Tal expectativa não se confirma. O Orçamento Municipal para 2026 surge como a reafirmação de um modelo de governação excessivamente focado na gestão corrente, desprovido de ambição estratégica e incapaz de assumir opções políticas claras. Em vez de um documento orientado para o futuro, encontramos um Orçamento que adia decisões estruturais e evita escolhas que poderiam preparar o concelho para os desafios que se avizinham.
A forma como são tratadas as freguesias é particularmente reveladora. A abertura de rúbricas para obras essenciais com cabimentos simbólicos — em alguns casos de apenas 100 euros — não constitui um compromisso sério de execução, antes funcionando como um exercício formal que pouco diz às populações. Áreas como o saneamento básico ou a ampliação e requalificação de cemitérios continuam a ser secundarizadas, apesar de serem determinantes para a qualidade de vida, a dignidade coletiva e a coesão territorial.

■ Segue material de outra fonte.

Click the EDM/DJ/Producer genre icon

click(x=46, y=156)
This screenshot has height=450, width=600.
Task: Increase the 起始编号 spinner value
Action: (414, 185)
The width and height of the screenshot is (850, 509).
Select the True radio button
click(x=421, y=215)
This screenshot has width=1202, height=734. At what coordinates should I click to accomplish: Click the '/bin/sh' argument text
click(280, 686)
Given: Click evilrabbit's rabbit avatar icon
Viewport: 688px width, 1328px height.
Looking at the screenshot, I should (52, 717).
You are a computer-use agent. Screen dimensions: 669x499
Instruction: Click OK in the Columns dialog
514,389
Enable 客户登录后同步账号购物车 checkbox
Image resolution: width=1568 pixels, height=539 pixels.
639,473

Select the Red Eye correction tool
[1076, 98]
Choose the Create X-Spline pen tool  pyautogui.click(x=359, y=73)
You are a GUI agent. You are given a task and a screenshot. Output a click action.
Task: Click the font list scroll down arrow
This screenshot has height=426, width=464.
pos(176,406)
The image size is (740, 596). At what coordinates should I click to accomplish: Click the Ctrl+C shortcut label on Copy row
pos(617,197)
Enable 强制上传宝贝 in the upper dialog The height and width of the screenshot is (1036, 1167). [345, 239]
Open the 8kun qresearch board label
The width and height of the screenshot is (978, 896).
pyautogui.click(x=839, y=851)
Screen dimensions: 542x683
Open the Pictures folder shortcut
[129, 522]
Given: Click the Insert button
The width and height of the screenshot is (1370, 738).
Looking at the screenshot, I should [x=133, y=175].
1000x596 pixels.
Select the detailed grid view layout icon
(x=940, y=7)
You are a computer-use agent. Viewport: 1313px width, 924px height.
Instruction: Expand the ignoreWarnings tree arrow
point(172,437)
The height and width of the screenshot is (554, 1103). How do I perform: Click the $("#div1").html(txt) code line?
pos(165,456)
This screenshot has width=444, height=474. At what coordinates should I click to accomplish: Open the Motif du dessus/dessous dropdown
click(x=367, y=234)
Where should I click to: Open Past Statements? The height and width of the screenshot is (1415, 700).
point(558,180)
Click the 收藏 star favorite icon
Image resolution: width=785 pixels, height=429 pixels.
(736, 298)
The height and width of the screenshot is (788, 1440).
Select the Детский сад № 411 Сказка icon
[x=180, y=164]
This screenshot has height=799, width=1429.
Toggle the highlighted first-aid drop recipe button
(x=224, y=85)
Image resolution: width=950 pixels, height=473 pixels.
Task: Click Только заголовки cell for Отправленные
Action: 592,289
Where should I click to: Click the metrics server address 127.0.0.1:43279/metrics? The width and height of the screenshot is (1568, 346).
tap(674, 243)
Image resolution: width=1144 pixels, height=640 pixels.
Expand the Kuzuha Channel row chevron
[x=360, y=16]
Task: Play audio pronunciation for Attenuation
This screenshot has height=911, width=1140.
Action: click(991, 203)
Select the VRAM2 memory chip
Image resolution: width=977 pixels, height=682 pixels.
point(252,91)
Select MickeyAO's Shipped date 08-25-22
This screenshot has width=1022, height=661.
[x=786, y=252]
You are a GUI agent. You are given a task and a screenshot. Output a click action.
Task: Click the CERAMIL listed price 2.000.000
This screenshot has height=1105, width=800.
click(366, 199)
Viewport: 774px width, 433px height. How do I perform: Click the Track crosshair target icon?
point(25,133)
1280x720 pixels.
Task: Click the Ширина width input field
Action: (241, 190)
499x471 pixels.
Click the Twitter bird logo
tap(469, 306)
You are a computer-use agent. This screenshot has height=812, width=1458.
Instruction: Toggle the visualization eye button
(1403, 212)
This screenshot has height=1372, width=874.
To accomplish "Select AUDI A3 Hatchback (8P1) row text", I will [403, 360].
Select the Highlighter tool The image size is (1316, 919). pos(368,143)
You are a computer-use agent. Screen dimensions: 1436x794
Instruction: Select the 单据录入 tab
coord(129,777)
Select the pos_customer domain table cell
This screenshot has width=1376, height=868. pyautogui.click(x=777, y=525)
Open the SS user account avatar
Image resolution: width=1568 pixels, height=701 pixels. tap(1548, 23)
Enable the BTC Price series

Também nos domínios da economia local, da atração de investimento, da habitação e do apoio às famílias, o Orçamento revela fragilidades persistentes. Em matérias estruturantes como a mobilidade, a cultura ou a política de atração empresarial, continuam a faltar medidas concretas e uma visão integrada de médio e longo prazo. O Município parece resignar-se a gerir o presente, sem ousar desenhar o futuro. A boa gestão financeira deve estar ao serviço do desenvolvimento e da melhoria efetiva da vida das pessoas. Um Orçamento municipal não pode limitar-se a assegurar o funcionamento da estrutura administrativa; deve ser um instrumento político capaz de responder aos problemas reais do território. A este quadro acresce ainda um aspeto que não deve ser desvalorizado: o envio tardio da documentação para apreciação na Assembleia Municipal, limitando a análise crítica e o contributo responsável da oposição.
Este é o primeiro Orçamento de um novo ciclo autárquico, mas também o reflexo fiel de um ciclo político que se aproxima do seu término. Os arouquenses esperam, legitimamente, que os próximos anos tragam maior ambição, maior planeamento e uma visão mais clara para o concelho.